The Offering is being made in Canada only by means of the short form base shelf prospectus and the prospectus supplement and in the United States only by means of CAE's registration statement. Such documents contain important information about the Offering. A copy of the Canadian prospectus supplement and short form base shelf prospectus can be found on SEDAR at www.sedar.com, and a copy of the U.S. prospectus supplement and the registration statement can be found on EDGAR at www.sec.gov. Copies of the prospectus supplements and the short form base shelf prospectus may also be obtained from any of the following sources: Goldman Sachs & Co. LLC, 200 West Street, New York, NY 10282-2198, Attention: Prospectus Department (866-471-2526); TD Securities Inc., Attention: Symcor, NPM (tel: 289-360-2009, email: sdcconfirms@td.com), 1625 Tech Avenue, Mississauga ON L4W 5P5 and in the United States from TD Securities (USA) LLC (email: sdcconfirms@td.com), 1 Vanderbilt Avenue, New York, NY 10017 c/o: Equity Capital Markets; RBC Dominion Securities Inc., Attention: Distribution Centre, 180 Wellington Street West, 8th Floor, Toronto, Ontario M5J 0C2, or by telephone at 1-416-842-5349, or by email at Distribution.RBCDS@rbccm.com and in the United States from RBC Capital Markets, LLC, Attention: Equity Syndicate, 200 Vesey Street, 8th Floor, New York, NY10281, or by telephone at 1-877-822-4089, or by email at equityprospectus@rbccm.com; and Scotia Capital Inc., Attention: Equity Capital Markets, Scotia Plaza, 62nd Floor, 40 King Street West, Toronto, Ontario M5H 3Y2, or by telephone at 1-416-863-7704 or by email at equityprospectus@scotiabank.com and in the United States from Scotia Capital (USA) Inc., Attention: Equity Capital Markets, 250 Vesey Street, 24th Floor, New York, New York, 10281, or by telephone at 1-212-225-6853 or by email at equityprospectus@scotiabank.com. The content of any referenced websites and other electronic links is not incorporated by reference herein or in any report or document filed with the SEC.

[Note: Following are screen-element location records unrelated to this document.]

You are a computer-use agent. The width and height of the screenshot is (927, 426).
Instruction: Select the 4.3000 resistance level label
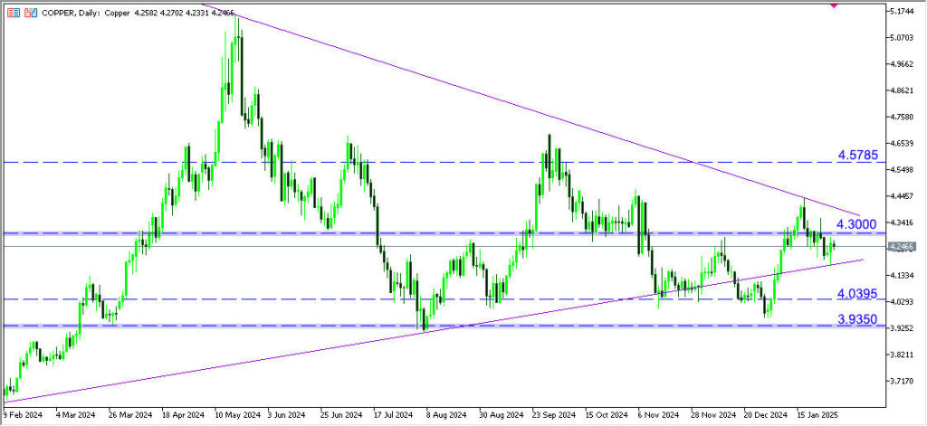(855, 223)
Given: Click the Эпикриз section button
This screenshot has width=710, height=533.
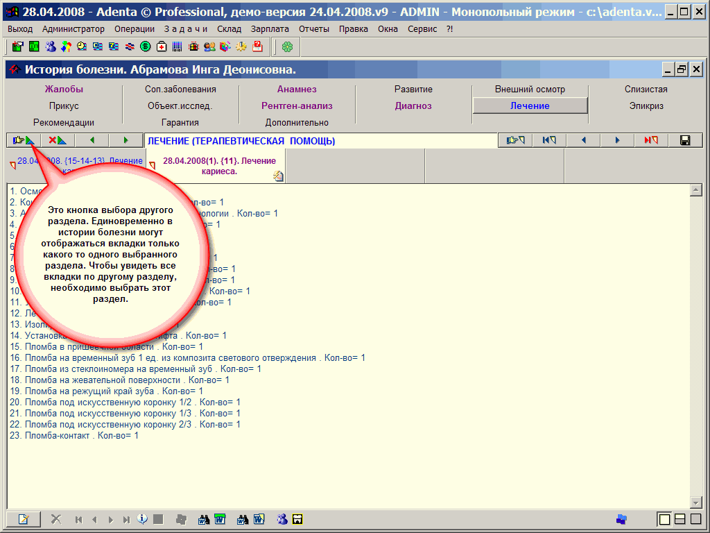Looking at the screenshot, I should (646, 106).
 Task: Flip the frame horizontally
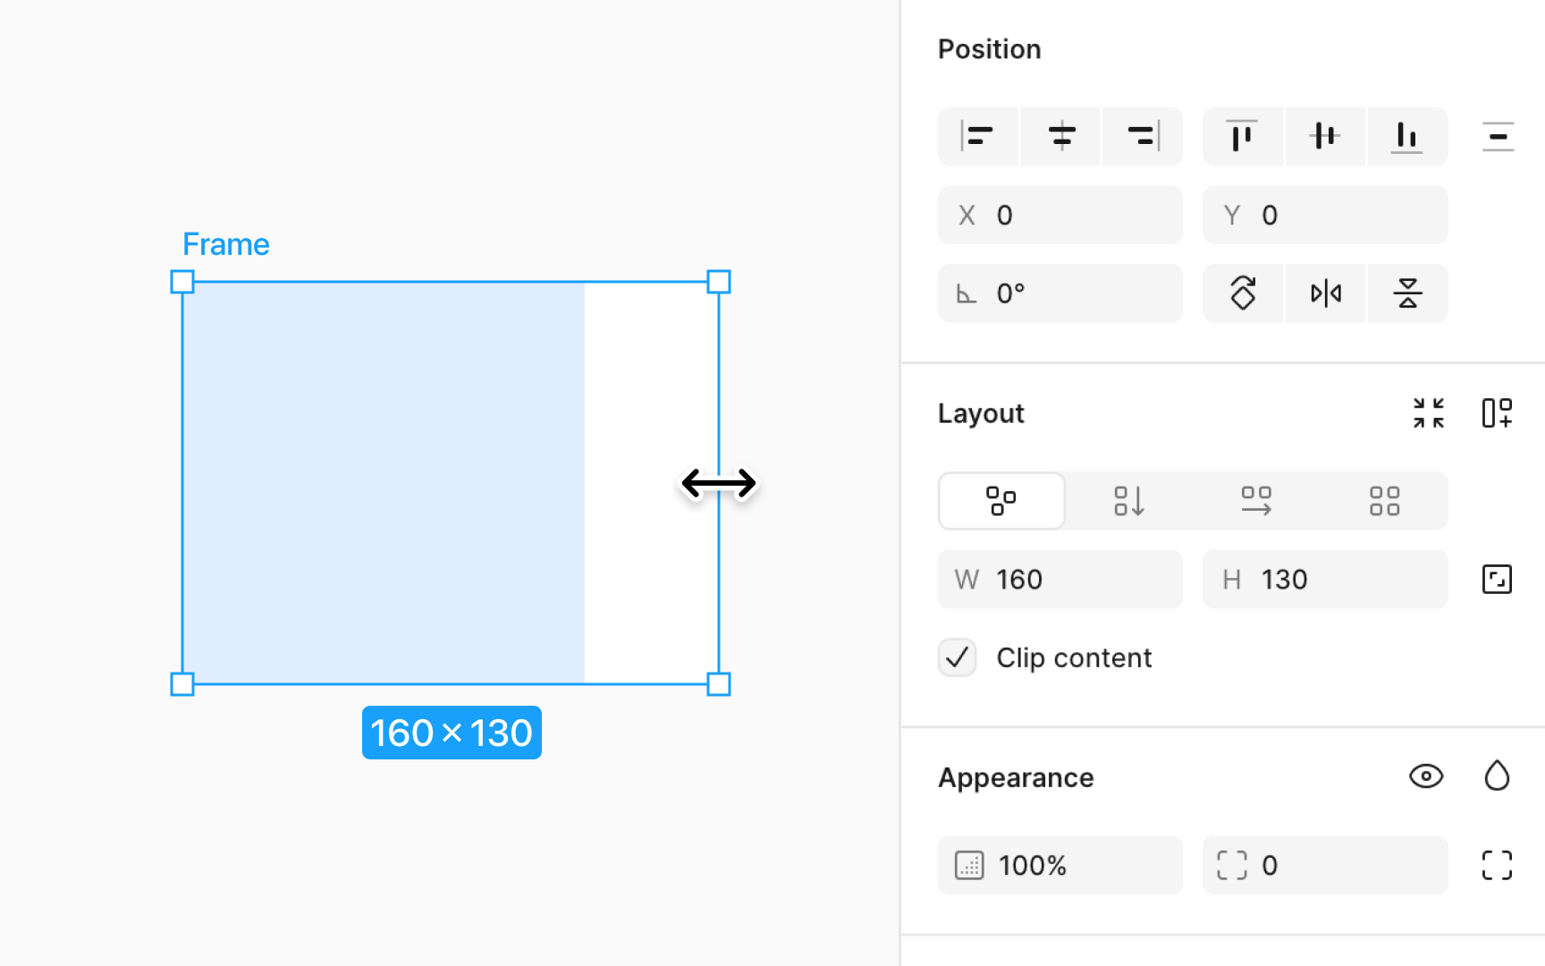1325,292
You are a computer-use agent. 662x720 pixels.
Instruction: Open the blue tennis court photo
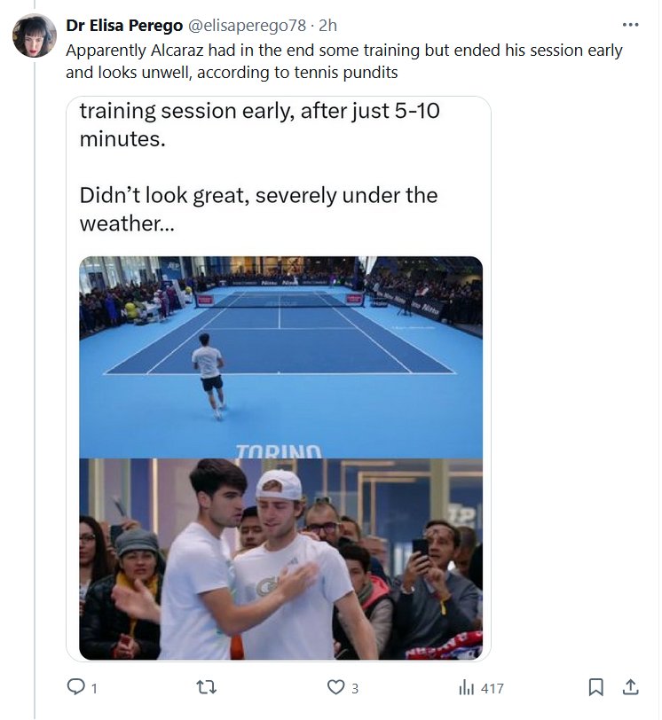pyautogui.click(x=280, y=355)
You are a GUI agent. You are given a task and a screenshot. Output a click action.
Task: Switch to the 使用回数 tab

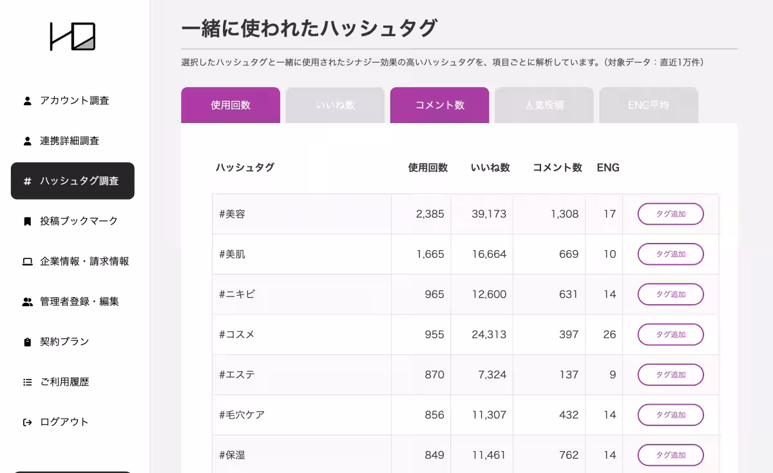click(x=231, y=104)
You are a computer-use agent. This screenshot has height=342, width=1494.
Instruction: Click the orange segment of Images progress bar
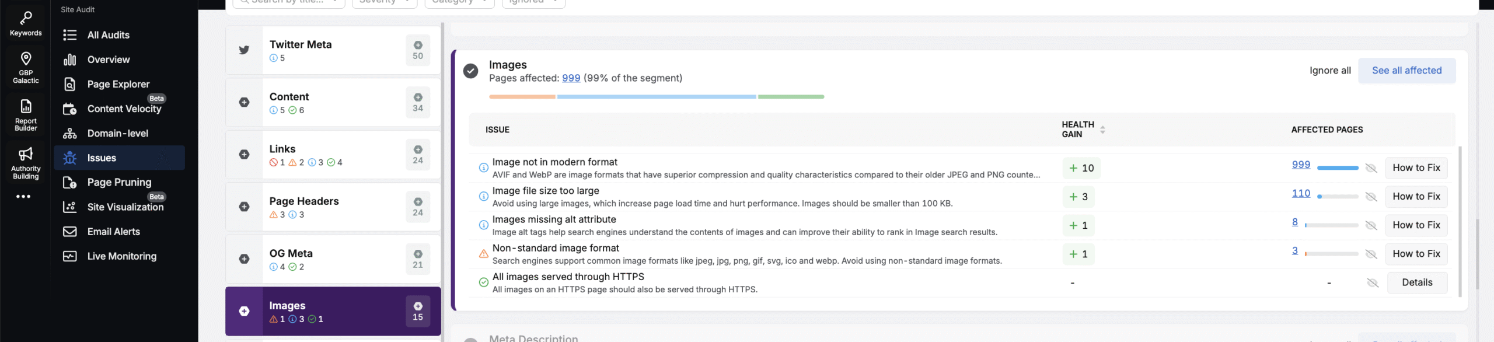[x=522, y=97]
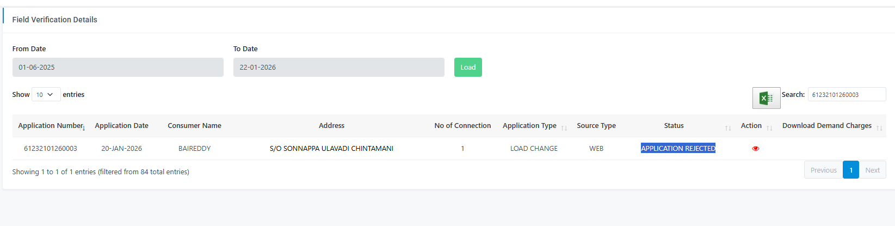Open the From Date field

coord(118,68)
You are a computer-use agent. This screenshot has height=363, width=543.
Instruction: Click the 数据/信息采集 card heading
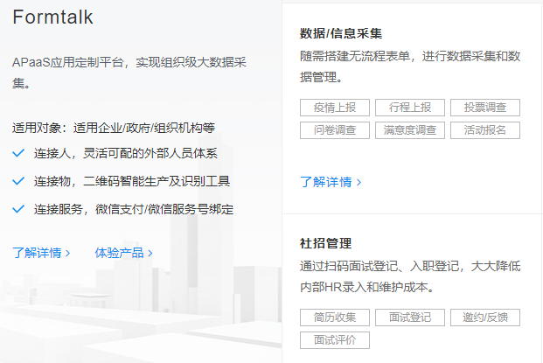[340, 34]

Prospective investors should read the prospectus supplements, the short form base shelf prospectus, the registration statement and the documents incorporated by reference therein before investing in the common shares.

No securities regulatory authority has either approved or disapproved the contents of this press release. This press release does not constitute an offer to sell or a solicitation of an offer to buy the common shares, nor shall there be any sale of these securities in any state or jurisdiction in which such an offer, solicitation or sale would be unlawful prior to registration or qualification under the securities laws of any such state or jurisdiction.